---- SOURCE RECORDS

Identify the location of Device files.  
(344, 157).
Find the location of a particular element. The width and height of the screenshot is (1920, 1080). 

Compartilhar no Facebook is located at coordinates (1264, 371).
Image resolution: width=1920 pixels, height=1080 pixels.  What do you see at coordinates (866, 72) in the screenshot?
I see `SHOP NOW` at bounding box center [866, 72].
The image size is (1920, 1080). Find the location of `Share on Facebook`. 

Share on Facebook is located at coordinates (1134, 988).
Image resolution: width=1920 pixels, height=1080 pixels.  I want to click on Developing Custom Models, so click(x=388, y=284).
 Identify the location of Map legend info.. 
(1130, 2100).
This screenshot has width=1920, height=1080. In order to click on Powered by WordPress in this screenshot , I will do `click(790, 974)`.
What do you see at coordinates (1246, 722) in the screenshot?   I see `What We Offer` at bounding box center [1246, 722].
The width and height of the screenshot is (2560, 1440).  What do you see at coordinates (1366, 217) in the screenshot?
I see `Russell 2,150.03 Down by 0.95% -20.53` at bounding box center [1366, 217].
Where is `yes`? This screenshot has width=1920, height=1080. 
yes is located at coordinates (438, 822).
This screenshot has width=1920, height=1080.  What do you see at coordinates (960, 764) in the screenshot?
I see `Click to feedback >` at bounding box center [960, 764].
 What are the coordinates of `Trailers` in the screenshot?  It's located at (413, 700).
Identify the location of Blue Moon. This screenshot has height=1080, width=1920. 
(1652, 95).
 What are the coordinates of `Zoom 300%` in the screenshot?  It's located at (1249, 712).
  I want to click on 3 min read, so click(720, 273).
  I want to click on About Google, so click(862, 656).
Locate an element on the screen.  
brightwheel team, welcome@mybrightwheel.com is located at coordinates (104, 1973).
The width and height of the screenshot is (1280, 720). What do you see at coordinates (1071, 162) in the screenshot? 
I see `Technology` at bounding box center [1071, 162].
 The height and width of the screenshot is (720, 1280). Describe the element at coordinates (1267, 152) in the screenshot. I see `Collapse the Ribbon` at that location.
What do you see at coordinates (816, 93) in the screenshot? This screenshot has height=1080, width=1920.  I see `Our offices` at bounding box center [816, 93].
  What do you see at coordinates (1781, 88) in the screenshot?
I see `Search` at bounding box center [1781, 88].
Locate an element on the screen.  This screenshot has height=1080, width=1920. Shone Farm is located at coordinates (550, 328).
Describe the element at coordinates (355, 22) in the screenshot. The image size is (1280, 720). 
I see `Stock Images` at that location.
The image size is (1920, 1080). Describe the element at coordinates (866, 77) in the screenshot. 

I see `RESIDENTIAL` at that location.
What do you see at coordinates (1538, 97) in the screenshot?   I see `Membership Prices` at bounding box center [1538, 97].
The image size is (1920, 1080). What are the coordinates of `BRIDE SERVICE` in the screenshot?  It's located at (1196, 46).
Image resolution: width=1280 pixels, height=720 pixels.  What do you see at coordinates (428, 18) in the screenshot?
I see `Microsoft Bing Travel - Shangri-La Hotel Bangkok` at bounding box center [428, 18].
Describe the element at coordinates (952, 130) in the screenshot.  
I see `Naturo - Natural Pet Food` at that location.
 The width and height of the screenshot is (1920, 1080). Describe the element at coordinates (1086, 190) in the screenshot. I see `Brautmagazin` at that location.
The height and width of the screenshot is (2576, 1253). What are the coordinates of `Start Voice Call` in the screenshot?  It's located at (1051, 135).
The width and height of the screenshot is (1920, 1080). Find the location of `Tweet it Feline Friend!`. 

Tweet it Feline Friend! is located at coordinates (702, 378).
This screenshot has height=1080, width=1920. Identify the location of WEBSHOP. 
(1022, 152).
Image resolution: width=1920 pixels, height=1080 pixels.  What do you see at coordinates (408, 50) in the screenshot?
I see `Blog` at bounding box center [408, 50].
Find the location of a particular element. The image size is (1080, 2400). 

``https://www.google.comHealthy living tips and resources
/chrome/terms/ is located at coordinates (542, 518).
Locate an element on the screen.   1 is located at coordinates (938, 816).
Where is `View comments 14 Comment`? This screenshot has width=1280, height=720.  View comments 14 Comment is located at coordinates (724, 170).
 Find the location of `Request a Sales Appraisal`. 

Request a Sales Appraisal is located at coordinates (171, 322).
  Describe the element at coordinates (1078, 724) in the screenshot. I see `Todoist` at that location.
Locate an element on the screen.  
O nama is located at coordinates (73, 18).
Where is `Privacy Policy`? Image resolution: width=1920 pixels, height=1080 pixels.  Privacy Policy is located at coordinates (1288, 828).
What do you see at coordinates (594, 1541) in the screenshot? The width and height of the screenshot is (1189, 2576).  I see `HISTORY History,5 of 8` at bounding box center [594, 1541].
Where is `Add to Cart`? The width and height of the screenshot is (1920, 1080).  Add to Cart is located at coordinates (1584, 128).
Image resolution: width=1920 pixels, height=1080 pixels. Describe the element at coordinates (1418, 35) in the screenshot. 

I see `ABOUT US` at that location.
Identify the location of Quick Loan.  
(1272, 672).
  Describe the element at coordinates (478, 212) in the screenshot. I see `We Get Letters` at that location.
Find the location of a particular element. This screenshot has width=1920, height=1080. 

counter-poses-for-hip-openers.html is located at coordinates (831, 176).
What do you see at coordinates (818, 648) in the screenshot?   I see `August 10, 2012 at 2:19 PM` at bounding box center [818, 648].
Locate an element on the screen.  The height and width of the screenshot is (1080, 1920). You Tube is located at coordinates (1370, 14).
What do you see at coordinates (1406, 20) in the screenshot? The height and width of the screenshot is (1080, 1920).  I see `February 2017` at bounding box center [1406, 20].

--------

■ TO DO
Can you render every line of the entries above as a Markdown table, with a "Row" column numbering each row and a "Line" column holding its text, leaving out the blank lines?

■ ANSWER TO THE EXERCISE
| Row | Line |
|---|---|
| 1 | Identify the location of Device files.   |
| 2 | (344, 157). |
| 3 | Find the location of a particular element. The width and height of the screenshot is (1920, 1080).  |
| 4 | Compartilhar no Facebook is located at coordinates (1264, 371). |
| 5 | Image resolution: width=1920 pixels, height=1080 pixels.  What do you see at coordinates (866, 72) in the screenshot? |
| 6 | I see `SHOP NOW` at bounding box center [866, 72]. |
| 7 | The image size is (1920, 1080). Find the location of `Share on Facebook`.  |
| 8 | Share on Facebook is located at coordinates (1134, 988). |
| 9 | Image resolution: width=1920 pixels, height=1080 pixels.  I want to click on Developing Custom Models, so click(x=388, y=284). |
| 10 |  Identify the location of Map legend info..  |
| 11 | (1130, 2100). |
| 12 | This screenshot has width=1920, height=1080. In order to click on Powered by WordPress in this screenshot , I will do `click(790, 974)`. |
| 13 | What do you see at coordinates (1246, 722) in the screenshot?   I see `What We Offer` at bounding box center [1246, 722]. |
| 14 | The width and height of the screenshot is (2560, 1440).  What do you see at coordinates (1366, 217) in the screenshot? |
| 15 | I see `Russell 2,150.03 Down by 0.95% -20.53` at bounding box center [1366, 217]. |
| 16 | Where is `yes`? This screenshot has width=1920, height=1080.  |
| 17 | yes is located at coordinates (438, 822). |
| 18 | This screenshot has width=1920, height=1080.  What do you see at coordinates (960, 764) in the screenshot? |
| 19 | I see `Click to feedback >` at bounding box center [960, 764]. |
| 20 |  What are the coordinates of `Trailers` in the screenshot?  It's located at (413, 700). |
| 21 | Identify the location of Blue Moon. This screenshot has height=1080, width=1920.  |
| 22 | (1652, 95). |
| 23 |  What are the coordinates of `Zoom 300%` in the screenshot?  It's located at (1249, 712). |
| 24 |   I want to click on 3 min read, so click(720, 273). |
| 25 |   I want to click on About Google, so click(862, 656). |
| 26 | Locate an element on the screen.   |
| 27 | brightwheel team, welcome@mybrightwheel.com is located at coordinates (104, 1973). |
| 28 | The width and height of the screenshot is (1280, 720). What do you see at coordinates (1071, 162) in the screenshot?  |
| 29 | I see `Technology` at bounding box center [1071, 162]. |
| 30 |  The height and width of the screenshot is (720, 1280). Describe the element at coordinates (1267, 152) in the screenshot. I see `Collapse the Ribbon` at that location. |
| 31 | What do you see at coordinates (816, 93) in the screenshot? This screenshot has height=1080, width=1920.  I see `Our offices` at bounding box center [816, 93]. |
| 32 |   What do you see at coordinates (1781, 88) in the screenshot? |
| 33 | I see `Search` at bounding box center [1781, 88]. |
| 34 | Locate an element on the screen.  This screenshot has height=1080, width=1920. Shone Farm is located at coordinates (550, 328). |
| 35 | Describe the element at coordinates (355, 22) in the screenshot. The image size is (1280, 720).  |
| 36 | I see `Stock Images` at that location. |
| 37 | The image size is (1920, 1080). Describe the element at coordinates (866, 77) in the screenshot.  |
| 38 | I see `RESIDENTIAL` at that location. |
| 39 | What do you see at coordinates (1538, 97) in the screenshot?   I see `Membership Prices` at bounding box center [1538, 97]. |
| 40 | The image size is (1920, 1080). What are the coordinates of `BRIDE SERVICE` in the screenshot?  It's located at (1196, 46). |
| 41 | Image resolution: width=1280 pixels, height=720 pixels.  What do you see at coordinates (428, 18) in the screenshot? |
| 42 | I see `Microsoft Bing Travel - Shangri-La Hotel Bangkok` at bounding box center [428, 18]. |
| 43 | Describe the element at coordinates (952, 130) in the screenshot.   |
| 44 | I see `Naturo - Natural Pet Food` at that location. |
| 45 |  The width and height of the screenshot is (1920, 1080). Describe the element at coordinates (1086, 190) in the screenshot. I see `Brautmagazin` at that location. |
| 46 | The height and width of the screenshot is (2576, 1253). What are the coordinates of `Start Voice Call` in the screenshot?  It's located at (1051, 135). |
| 47 | The width and height of the screenshot is (1920, 1080). Find the location of `Tweet it Feline Friend!`.  |
| 48 | Tweet it Feline Friend! is located at coordinates (702, 378). |
| 49 | This screenshot has height=1080, width=1920. Identify the location of WEBSHOP.  |
| 50 | (1022, 152). |
| 51 | Image resolution: width=1920 pixels, height=1080 pixels.  What do you see at coordinates (408, 50) in the screenshot? |
| 52 | I see `Blog` at bounding box center [408, 50]. |
| 53 | Find the location of a particular element. The image size is (1080, 2400).  |
| 54 | ``https://www.google.comHealthy living tips and resources |
| 55 | /chrome/terms/ is located at coordinates (542, 518). |
| 56 | Locate an element on the screen.   1 is located at coordinates (938, 816). |
| 57 | Where is `View comments 14 Comment`? This screenshot has width=1280, height=720.  View comments 14 Comment is located at coordinates (724, 170). |
| 58 |  Find the location of `Request a Sales Appraisal`.  |
| 59 | Request a Sales Appraisal is located at coordinates (171, 322). |
| 60 |   Describe the element at coordinates (1078, 724) in the screenshot. I see `Todoist` at that location. |
| 61 | Locate an element on the screen.   |
| 62 | O nama is located at coordinates (73, 18). |
| 63 | Where is `Privacy Policy`? Image resolution: width=1920 pixels, height=1080 pixels.  Privacy Policy is located at coordinates (1288, 828). |
| 64 | What do you see at coordinates (594, 1541) in the screenshot? The width and height of the screenshot is (1189, 2576).  I see `HISTORY History,5 of 8` at bounding box center [594, 1541]. |
| 65 | Where is `Add to Cart`? The width and height of the screenshot is (1920, 1080).  Add to Cart is located at coordinates (1584, 128). |
| 66 | Image resolution: width=1920 pixels, height=1080 pixels. Describe the element at coordinates (1418, 35) in the screenshot.  |
| 67 | I see `ABOUT US` at that location. |
| 68 | Identify the location of Quick Loan.   |
| 69 | (1272, 672). |
| 70 |   Describe the element at coordinates (478, 212) in the screenshot. I see `We Get Letters` at that location. |
| 71 | Find the location of a particular element. This screenshot has width=1920, height=1080.  |
| 72 | counter-poses-for-hip-openers.html is located at coordinates (831, 176). |
| 73 | What do you see at coordinates (818, 648) in the screenshot?   I see `August 10, 2012 at 2:19 PM` at bounding box center [818, 648]. |
| 74 | Locate an element on the screen.  The height and width of the screenshot is (1080, 1920). You Tube is located at coordinates (1370, 14). |
| 75 | What do you see at coordinates (1406, 20) in the screenshot? The height and width of the screenshot is (1080, 1920).  I see `February 2017` at bounding box center [1406, 20]. |